In a whisper, “okay buddy, we’re hunting now and have to be quiet, do you understand?” He nodded in response. “Get down like daddy and let’s sneak over to mommy.” We crawled back to a resting position behind the rifle and I spoke to my son once again. “We’re going to shoot now. It’s going to be loud but your earmuffs will protect you. Are you ready?” With a smile he nodded again and I set up behind the shoulder pad of the Remington. Sugarfoot had kept tabs on the goat and by the time I had gotten comfortable again, he had moved up the hillside even further. With her help, I squared up against him again and focused on the impending shot. I could feel Moose on one side of me, rocking his leg back and forth, growing anxious. A deep breath in, a deep breath out. I rested my finger on the trigger as my cross hairs steadied just a few slight inches above the buck’s spine.
“Here we go, Moose.” I assured him. “One.” A deep breath in, a deep breath out. “Two.” A deep breath in, a deep breath out. Before I could follow up, Moose let out a whispered but excited, “THREE!” I squeezed the Timney, igniting the 100 grains of Retumbo inside the case of the .300 Remington Ultra Magnum, hand loaded cartridge within the chamber. In a fraction of a millisecond the 200 grain Barnes LRX, boat tailed projectile erupted from the barrel of the big gun and howled across the canyon. For what felt like minutes, the bullet shrieked through the air until it made its mark across the breastplate of the unsuspecting animal. It was finished before I could pull my eye from the sight. Moose had a docile but expectant smile on his face. To my right, Sugarfoot was wearing a triumphant grin. Between the two people I love most, in all the happiness that was flooding my body, I found a little piece of heaven that morning.

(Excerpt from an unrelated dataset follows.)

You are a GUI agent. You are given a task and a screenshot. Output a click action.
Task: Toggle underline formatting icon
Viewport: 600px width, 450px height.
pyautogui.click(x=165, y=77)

“Now,” I thought to myself, “will be the true test.” Was the kid ready for this part? There was really only one way to find out.
We opened up the cooler in the bed of my pickup and distributed a sandwich to everyone in the party. No better time to get some nutrition than right before you’re about to go get some labor. As we ate I explained to Moose that the meat in our sandwiches was from the body of an animal, much like the Antelope we just shot. I spoke softly and as warm as I could to ease off some of the harshness of that reality. I knew that for a toddler, the idea of one thing equating to another which, happened to be gory, was going to be difficult at first. I wanted the transition from confusion to understanding to be as smooth as possible.
“See son,” I gently explained, “all the things we eat are living in some way, at some point in time. The carrots you love so much were once a living plant. When we take it away from nature and eat it, we swallow that life and then, that life becomes a part of our lives. We grow stronger and happier because we have put more life inside of us. The Antelope we just shot, they ate the vegetables and, in return they put more life in their bodies. When we take the Antelope home, we’ll eat them just like the Antelope ate the grass and, then the life of the grass AND the life of the antelope will be part of us and, we’ll grow stronger and happier for it.”
He gradually began to show signs of assimilation so I continued. “Everybody kills something to eat. Everybody. Some people don’t eat meat, but they still have to kill vegetables to feed themselves. Some people don’t hunt their meat like we do and that’s okay. They choose to have someone else do the hard part for them but they aren’t eating anything different than you are. They just simply will not appreciate it the same because they don’t understand what it takes to get it and, really, the meat they eat isn’t as good as ours. It comes from a place where the animals aren’t very happy and they don’t eat as good of food.
Ours comes directly from our backyard and, until we take it home, it lives a free life in the wild. It eats good food and makes plenty of babies to replace himself with. When we eat, we know exactly where the food came from. One day you’ll appreciate that.” It was a lot for a two year old to comprehend, I knew that but, I figured if I started reciting this little speech now and continued to do so every season, maybe by the 5th or 6th it would start to resonate. No time like the present to get started, after-all.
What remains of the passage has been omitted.